### Data extracts
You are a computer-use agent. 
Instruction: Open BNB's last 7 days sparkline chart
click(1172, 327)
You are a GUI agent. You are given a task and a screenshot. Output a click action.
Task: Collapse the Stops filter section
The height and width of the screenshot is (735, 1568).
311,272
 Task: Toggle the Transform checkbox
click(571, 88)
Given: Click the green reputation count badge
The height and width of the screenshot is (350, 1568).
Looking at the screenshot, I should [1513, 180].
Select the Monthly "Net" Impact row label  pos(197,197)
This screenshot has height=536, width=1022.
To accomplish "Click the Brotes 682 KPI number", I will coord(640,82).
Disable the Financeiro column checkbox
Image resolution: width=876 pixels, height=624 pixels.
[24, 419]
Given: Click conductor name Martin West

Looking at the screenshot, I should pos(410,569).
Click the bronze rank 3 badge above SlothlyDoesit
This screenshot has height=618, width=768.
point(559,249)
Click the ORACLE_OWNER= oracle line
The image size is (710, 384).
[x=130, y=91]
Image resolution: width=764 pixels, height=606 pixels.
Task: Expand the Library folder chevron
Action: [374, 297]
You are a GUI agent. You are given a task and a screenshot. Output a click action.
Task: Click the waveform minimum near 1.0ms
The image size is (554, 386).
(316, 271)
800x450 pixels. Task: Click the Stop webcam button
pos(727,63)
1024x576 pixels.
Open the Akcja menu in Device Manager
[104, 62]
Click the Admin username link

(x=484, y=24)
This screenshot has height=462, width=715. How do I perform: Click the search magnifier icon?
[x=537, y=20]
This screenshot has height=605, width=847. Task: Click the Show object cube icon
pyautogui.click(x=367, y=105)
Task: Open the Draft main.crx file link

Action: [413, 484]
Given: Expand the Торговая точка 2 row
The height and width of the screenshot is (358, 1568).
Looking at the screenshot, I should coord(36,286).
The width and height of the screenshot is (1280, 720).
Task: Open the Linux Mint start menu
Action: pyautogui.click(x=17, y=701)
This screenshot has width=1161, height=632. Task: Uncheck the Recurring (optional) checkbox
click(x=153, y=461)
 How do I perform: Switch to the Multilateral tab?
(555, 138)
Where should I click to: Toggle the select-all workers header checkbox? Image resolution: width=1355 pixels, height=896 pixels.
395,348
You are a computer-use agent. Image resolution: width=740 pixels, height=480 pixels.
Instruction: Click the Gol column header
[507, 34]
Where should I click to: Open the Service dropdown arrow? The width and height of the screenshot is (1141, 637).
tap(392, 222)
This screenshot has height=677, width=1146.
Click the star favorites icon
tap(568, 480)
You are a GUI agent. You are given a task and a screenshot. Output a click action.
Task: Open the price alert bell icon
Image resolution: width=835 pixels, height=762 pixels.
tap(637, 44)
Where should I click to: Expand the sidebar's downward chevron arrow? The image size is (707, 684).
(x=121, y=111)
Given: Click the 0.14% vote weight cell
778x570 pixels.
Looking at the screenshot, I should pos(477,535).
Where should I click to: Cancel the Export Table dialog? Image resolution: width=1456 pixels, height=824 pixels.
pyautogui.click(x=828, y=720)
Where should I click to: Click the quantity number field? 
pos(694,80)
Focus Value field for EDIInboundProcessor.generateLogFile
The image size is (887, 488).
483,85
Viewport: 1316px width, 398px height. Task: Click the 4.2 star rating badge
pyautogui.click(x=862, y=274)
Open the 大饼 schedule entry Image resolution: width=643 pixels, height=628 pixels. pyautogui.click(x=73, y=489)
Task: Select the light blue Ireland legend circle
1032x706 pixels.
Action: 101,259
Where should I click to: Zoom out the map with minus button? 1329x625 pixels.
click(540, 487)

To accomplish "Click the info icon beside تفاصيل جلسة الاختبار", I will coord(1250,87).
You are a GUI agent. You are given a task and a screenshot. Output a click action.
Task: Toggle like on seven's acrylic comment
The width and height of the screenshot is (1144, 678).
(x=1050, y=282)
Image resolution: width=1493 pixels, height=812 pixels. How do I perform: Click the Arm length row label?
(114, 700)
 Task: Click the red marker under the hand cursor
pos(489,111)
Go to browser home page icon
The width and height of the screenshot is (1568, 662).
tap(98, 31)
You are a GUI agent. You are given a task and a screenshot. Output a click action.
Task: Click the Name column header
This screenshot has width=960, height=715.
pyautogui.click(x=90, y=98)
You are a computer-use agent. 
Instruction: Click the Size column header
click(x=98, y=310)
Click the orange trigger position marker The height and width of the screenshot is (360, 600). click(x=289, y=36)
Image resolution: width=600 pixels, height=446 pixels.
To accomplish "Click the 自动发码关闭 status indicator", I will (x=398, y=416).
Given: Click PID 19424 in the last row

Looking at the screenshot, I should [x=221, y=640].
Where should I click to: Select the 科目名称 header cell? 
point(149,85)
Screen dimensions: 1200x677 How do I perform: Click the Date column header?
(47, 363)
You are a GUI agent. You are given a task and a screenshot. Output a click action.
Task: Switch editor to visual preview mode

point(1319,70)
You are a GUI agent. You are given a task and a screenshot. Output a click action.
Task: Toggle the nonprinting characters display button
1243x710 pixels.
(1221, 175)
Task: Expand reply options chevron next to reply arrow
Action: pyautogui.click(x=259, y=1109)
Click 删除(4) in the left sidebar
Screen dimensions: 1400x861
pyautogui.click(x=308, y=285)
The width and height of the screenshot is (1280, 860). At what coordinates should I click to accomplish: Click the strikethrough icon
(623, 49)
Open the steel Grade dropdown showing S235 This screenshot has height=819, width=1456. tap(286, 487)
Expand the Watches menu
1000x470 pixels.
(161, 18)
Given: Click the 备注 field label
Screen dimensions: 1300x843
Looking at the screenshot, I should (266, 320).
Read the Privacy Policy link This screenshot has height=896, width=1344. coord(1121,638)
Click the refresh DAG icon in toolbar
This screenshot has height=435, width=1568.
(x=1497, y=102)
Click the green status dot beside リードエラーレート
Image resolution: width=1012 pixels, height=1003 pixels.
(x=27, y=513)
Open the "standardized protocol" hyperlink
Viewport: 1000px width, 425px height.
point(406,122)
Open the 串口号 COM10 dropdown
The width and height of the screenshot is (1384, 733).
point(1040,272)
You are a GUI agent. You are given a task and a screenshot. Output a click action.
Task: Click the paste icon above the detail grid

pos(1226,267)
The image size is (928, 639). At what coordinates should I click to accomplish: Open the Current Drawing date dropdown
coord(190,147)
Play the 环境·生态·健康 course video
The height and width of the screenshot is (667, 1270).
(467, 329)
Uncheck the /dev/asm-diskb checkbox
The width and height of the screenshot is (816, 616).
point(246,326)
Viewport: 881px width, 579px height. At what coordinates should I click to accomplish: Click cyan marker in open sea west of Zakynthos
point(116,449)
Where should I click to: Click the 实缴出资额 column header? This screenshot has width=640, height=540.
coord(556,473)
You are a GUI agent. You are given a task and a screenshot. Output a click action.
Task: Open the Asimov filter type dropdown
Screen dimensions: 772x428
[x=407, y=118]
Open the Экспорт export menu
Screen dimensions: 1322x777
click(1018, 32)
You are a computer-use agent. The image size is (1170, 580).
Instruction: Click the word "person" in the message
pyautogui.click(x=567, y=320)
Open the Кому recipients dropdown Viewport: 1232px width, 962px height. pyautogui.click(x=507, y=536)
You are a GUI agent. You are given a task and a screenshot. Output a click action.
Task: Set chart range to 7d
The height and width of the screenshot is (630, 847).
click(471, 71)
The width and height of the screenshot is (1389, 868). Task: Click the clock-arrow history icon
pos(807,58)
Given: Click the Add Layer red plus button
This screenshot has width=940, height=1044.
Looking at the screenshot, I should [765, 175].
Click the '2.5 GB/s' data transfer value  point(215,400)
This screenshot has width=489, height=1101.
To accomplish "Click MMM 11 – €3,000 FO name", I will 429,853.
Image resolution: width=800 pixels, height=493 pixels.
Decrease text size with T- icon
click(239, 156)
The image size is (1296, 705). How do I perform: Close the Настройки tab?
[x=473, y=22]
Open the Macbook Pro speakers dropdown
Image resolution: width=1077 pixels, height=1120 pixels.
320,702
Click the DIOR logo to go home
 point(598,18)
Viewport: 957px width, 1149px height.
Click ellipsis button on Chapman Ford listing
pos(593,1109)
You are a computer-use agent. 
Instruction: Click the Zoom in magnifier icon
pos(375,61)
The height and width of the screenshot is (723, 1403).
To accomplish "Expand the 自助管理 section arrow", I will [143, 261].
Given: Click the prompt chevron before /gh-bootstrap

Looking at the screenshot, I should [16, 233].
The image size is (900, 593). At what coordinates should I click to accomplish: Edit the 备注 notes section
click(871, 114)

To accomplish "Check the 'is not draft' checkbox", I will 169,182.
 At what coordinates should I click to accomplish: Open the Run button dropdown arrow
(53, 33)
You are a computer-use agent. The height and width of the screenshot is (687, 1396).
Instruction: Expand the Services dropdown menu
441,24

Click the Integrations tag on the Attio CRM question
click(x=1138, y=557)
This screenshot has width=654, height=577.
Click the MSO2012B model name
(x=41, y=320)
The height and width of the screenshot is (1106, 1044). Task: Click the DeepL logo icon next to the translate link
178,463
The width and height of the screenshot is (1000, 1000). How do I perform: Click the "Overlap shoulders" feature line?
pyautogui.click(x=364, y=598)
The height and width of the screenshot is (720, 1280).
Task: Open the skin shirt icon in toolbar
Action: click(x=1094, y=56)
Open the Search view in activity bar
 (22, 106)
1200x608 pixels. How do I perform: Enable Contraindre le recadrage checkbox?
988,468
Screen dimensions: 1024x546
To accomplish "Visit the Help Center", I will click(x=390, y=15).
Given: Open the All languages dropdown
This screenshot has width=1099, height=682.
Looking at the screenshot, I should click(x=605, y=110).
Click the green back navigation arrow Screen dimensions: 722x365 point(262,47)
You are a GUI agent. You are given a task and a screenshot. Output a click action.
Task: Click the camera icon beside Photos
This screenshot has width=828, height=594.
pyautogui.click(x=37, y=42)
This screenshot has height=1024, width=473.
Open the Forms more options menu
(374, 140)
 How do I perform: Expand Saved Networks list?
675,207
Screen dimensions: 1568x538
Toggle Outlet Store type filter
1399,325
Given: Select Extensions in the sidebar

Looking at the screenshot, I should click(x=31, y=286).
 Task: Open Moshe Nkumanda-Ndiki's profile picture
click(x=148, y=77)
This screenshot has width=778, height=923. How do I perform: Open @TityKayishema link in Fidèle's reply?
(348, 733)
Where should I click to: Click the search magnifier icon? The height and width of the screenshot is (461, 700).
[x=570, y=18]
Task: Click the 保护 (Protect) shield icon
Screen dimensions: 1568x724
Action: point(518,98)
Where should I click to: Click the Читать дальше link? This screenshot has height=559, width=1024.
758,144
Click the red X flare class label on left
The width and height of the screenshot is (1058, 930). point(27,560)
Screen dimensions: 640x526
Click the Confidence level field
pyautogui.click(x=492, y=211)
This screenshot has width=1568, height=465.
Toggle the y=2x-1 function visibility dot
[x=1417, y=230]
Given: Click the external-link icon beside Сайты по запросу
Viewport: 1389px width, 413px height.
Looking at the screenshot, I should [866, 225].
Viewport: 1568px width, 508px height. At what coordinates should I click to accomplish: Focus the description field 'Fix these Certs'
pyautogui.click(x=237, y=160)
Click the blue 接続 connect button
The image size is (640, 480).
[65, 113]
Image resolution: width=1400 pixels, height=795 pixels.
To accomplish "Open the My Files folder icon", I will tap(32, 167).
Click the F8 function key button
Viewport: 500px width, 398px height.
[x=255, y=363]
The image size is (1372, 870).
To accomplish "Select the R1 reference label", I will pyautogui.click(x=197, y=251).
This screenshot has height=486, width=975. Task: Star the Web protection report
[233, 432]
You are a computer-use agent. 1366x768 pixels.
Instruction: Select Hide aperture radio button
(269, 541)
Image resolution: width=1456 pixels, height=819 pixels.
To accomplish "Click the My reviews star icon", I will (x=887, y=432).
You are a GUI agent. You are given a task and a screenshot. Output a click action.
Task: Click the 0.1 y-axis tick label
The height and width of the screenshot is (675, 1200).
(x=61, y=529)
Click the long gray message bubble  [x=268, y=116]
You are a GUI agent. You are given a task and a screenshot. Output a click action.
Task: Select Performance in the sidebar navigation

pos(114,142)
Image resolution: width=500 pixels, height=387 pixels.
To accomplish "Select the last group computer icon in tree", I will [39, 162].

### What you have to do
Look above for the line holding "Click the DIOR logo to go home" and the line holding "The height and width of the screenshot is (723, 1403).". Retype both, and every line between them, word for word and nothing else.

### Output of the task
Click the DIOR logo to go home
 point(598,18)
Viewport: 957px width, 1149px height.
Click ellipsis button on Chapman Ford listing
pos(593,1109)
You are a computer-use agent. 
Instruction: Click the Zoom in magnifier icon
pos(375,61)
The height and width of the screenshot is (723, 1403).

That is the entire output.